What’s the role that the brain plays in getting us to sleep?

Simply put the brain regulates our sleep. The EEG, which shows brainwaves, clearly reflects changes in sleep stages. Training brainwaves using brain entrainment to decrease or increase slow brainwave activity, or to increase specific EEG activation patterns, appears to help the brain normalize sleep. Based on reports from a large number of health professionals, the evidence shows that with brain entrainment impacts sleep regulatory mechanisms, and people sleep better.

The brain regulates our sleep

Recent developments in neuroscience suggest that sleep disorders, such as insomnia, are tied to the impairment of the sleep-wake switching system. This research was discussed here at the annual meeting of the American Psychiatric Association (APA).

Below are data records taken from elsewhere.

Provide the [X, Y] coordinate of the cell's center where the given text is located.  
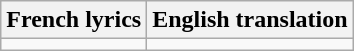
French lyrics [74, 20]
English translation [250, 20]
Pinpoint the cell where the given text exists, returning its [x, y] midpoint coordinate. 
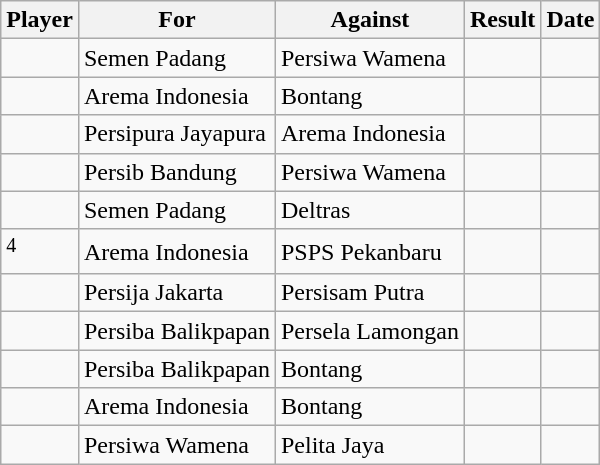
4 [40, 252]
Result [502, 20]
Persisam Putra [370, 293]
Persija Jakarta [176, 293]
Player [40, 20]
Persela Lamongan [370, 331]
Persib Bandung [176, 172]
For [176, 20]
Date [570, 20]
Deltras [370, 210]
PSPS Pekanbaru [370, 252]
Against [370, 20]
Persipura Jayapura [176, 134]
Pelita Jaya [370, 445]
For the text-containing cell, return its midpoint in [X, Y] coordinate format. 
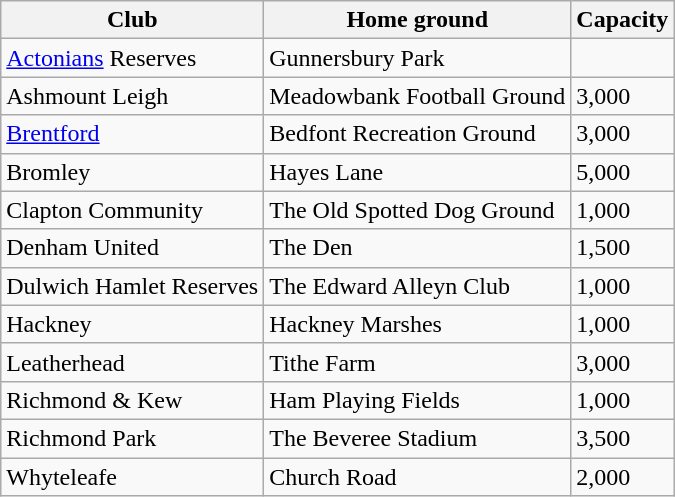
The Edward Alleyn Club [418, 286]
Ashmount Leigh [132, 96]
Church Road [418, 477]
Tithe Farm [418, 362]
Hayes Lane [418, 172]
Gunnersbury Park [418, 58]
Denham United [132, 248]
Clapton Community [132, 210]
Ham Playing Fields [418, 400]
3,500 [622, 438]
Home ground [418, 20]
2,000 [622, 477]
1,500 [622, 248]
Bedfont Recreation Ground [418, 134]
Whyteleafe [132, 477]
5,000 [622, 172]
Brentford [132, 134]
Richmond & Kew [132, 400]
Richmond Park [132, 438]
Leatherhead [132, 362]
Meadowbank Football Ground [418, 96]
Capacity [622, 20]
Hackney Marshes [418, 324]
Bromley [132, 172]
Actonians Reserves [132, 58]
Hackney [132, 324]
The Old Spotted Dog Ground [418, 210]
Club [132, 20]
Dulwich Hamlet Reserves [132, 286]
The Beveree Stadium [418, 438]
The Den [418, 248]
Pinpoint the cell where the given text exists, returning its (X, Y) midpoint coordinate. 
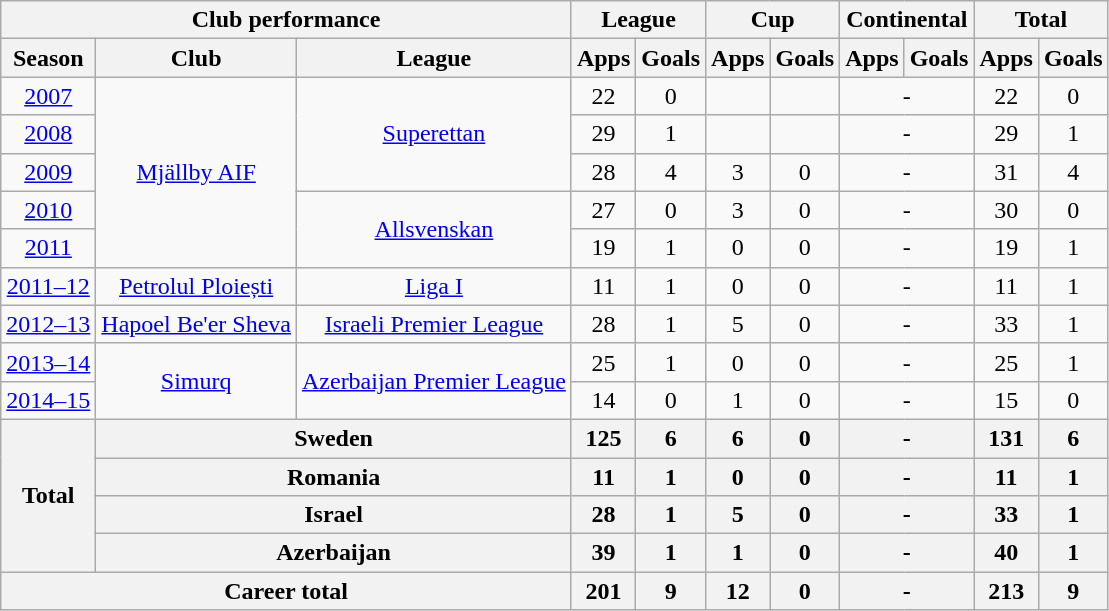
30 (1006, 210)
Azerbaijan Premier League (434, 381)
2014–15 (48, 400)
31 (1006, 172)
12 (738, 591)
Continental (907, 20)
125 (603, 438)
Club (196, 58)
Mjällby AIF (196, 172)
2010 (48, 210)
Superettan (434, 134)
131 (1006, 438)
Liga I (434, 286)
Season (48, 58)
40 (1006, 553)
Simurq (196, 381)
Petrolul Ploiești (196, 286)
39 (603, 553)
Israel (334, 515)
Sweden (334, 438)
Cup (773, 20)
2007 (48, 96)
213 (1006, 591)
15 (1006, 400)
Israeli Premier League (434, 324)
2009 (48, 172)
Azerbaijan (334, 553)
Romania (334, 477)
Career total (286, 591)
Allsvenskan (434, 229)
201 (603, 591)
2011–12 (48, 286)
27 (603, 210)
2008 (48, 134)
Club performance (286, 20)
14 (603, 400)
2013–14 (48, 362)
2012–13 (48, 324)
2011 (48, 248)
Hapoel Be'er Sheva (196, 324)
Extract the (X, Y) coordinate from the center of the cell holding the provided text.  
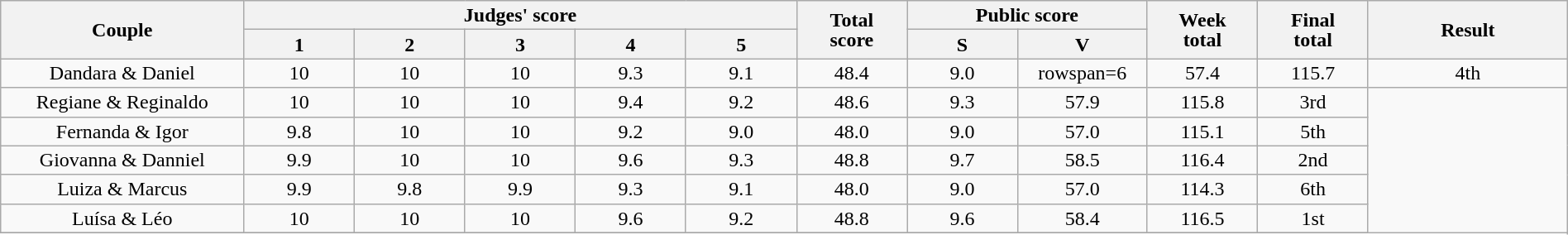
Public score (1027, 15)
57.9 (1082, 103)
48.6 (852, 103)
3 (520, 45)
Finaltotal (1313, 30)
115.7 (1313, 73)
2 (409, 45)
4th (1467, 73)
6th (1313, 189)
Weektotal (1202, 30)
114.3 (1202, 189)
115.1 (1202, 131)
Couple (122, 30)
rowspan=6 (1082, 73)
1st (1313, 218)
Giovanna & Danniel (122, 160)
Luiza & Marcus (122, 189)
5th (1313, 131)
Regiane & Reginaldo (122, 103)
Result (1467, 30)
116.5 (1202, 218)
4 (631, 45)
Judges' score (520, 15)
3rd (1313, 103)
9.4 (631, 103)
V (1082, 45)
58.5 (1082, 160)
S (963, 45)
58.4 (1082, 218)
5 (741, 45)
115.8 (1202, 103)
Totalscore (852, 30)
1 (299, 45)
2nd (1313, 160)
48.4 (852, 73)
9.7 (963, 160)
Fernanda & Igor (122, 131)
Luísa & Léo (122, 218)
116.4 (1202, 160)
Dandara & Daniel (122, 73)
57.4 (1202, 73)
Find where the given text appears and provide that cell's center as [x, y] coordinate. 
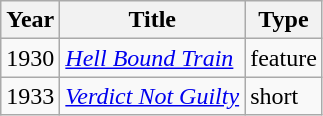
1933 [30, 96]
Hell Bound Train [152, 58]
1930 [30, 58]
short [284, 96]
Verdict Not Guilty [152, 96]
Year [30, 20]
Title [152, 20]
Type [284, 20]
feature [284, 58]
Provide the (x, y) coordinate of the cell's center where the given text is located.  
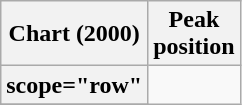
scope="row" (74, 85)
Peakposition (194, 34)
Chart (2000) (74, 34)
Pinpoint the cell where the given text exists, returning its (X, Y) midpoint coordinate. 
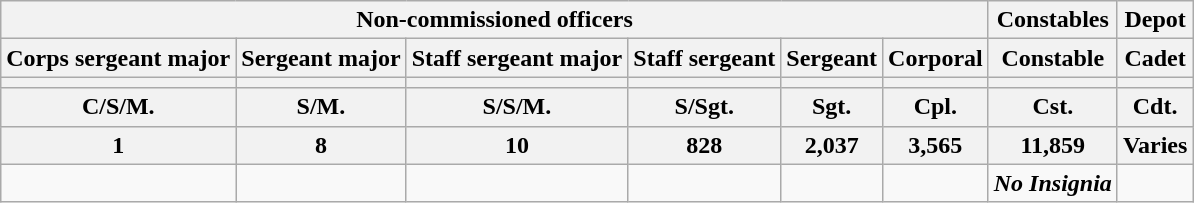
Constable (1052, 58)
Sergeant (832, 58)
Non-commissioned officers (494, 20)
10 (517, 145)
8 (321, 145)
Sgt. (832, 107)
Staff sergeant (704, 58)
Staff sergeant major (517, 58)
Cpl. (936, 107)
No Insignia (1052, 183)
11,859 (1052, 145)
S/M. (321, 107)
2,037 (832, 145)
Corporal (936, 58)
S/S/M. (517, 107)
Constables (1052, 20)
S/Sgt. (704, 107)
Sergeant major (321, 58)
3,565 (936, 145)
Cdt. (1155, 107)
828 (704, 145)
Cst. (1052, 107)
C/S/M. (118, 107)
Corps sergeant major (118, 58)
Depot (1155, 20)
Cadet (1155, 58)
1 (118, 145)
Varies (1155, 145)
Identify which cell holds the provided text, then report its [X, Y] central coordinate. 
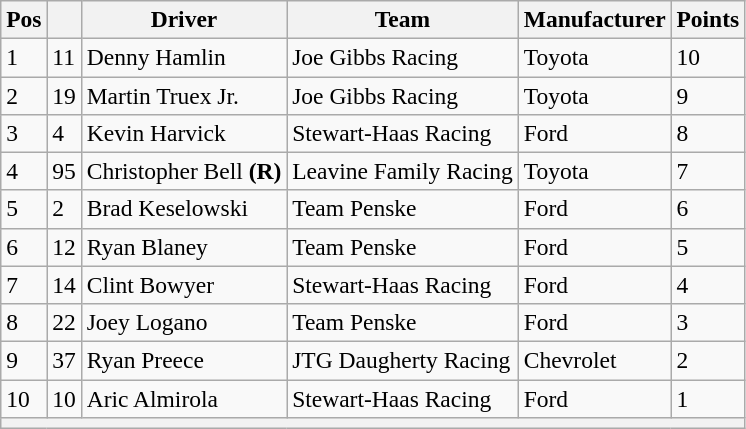
Team [403, 19]
12 [64, 247]
Manufacturer [594, 19]
11 [64, 57]
JTG Daugherty Racing [403, 360]
Points [708, 19]
95 [64, 171]
22 [64, 322]
Martin Truex Jr. [184, 95]
Clint Bowyer [184, 285]
Joey Logano [184, 322]
Driver [184, 19]
Chevrolet [594, 360]
Aric Almirola [184, 398]
19 [64, 95]
14 [64, 285]
Christopher Bell (R) [184, 171]
Denny Hamlin [184, 57]
Ryan Preece [184, 360]
Ryan Blaney [184, 247]
Kevin Harvick [184, 133]
37 [64, 360]
Leavine Family Racing [403, 171]
Brad Keselowski [184, 209]
Pos [24, 19]
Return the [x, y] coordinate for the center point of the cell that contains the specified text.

There are certain areas of the brain that do not shut off in insomniacs when compared to good sleepers. Areas in an area of the brain called the cingulum (fibres connecting the connecting the callosal and hippocampal convolutions of the brain) remain active in sleep; the brains are not shutting off effectively. In other words people with insomnia have high brainwave frequencies and more brain activity than good sleepers. In laymans terms their brains are more active even when they’re asleep.

This is not an ideal scenario as one of the benefits of good sleep is that it allows the brain to be less active and the body to rejuvenate. Bran wave entrainment has for many years been used help calm down peoples brain wave activity leading them to become more relaxed, reach the lower brain wave frequency levels and drift more easily to sleep.

There were many myths years ago about how the brain functioned. For example neuroscience has proved that the idea that we only use 10% or less of our brains is not true.  The ability of the brain to recreate itself as a flexible network of neural connections is well documented and called  neuroplasticity (or brain plasticity).   The more we do a certain behaviour more neural pathways are formed making it easier for it to become habitual. This is important in terms of behaviour and habits as it indicates that we can change habits or behaviours which we once thought were fixed.

The more the NLP exercises are practiced the more they will impact and benefit your sleep patterns longer term.

Research has shown that people with abnormal levels of certain neurotransmitters in the brain are more likely to suffer from generalized anxiety disorder. When neurotransmitters are not working properly, the brain’s internal communication network breaks down, and the brain may react in an inappropriate way in some situations. This can lead to anxiety. Both the brain entrainment and the NLP exercises help to reduce people’s level of anxiety.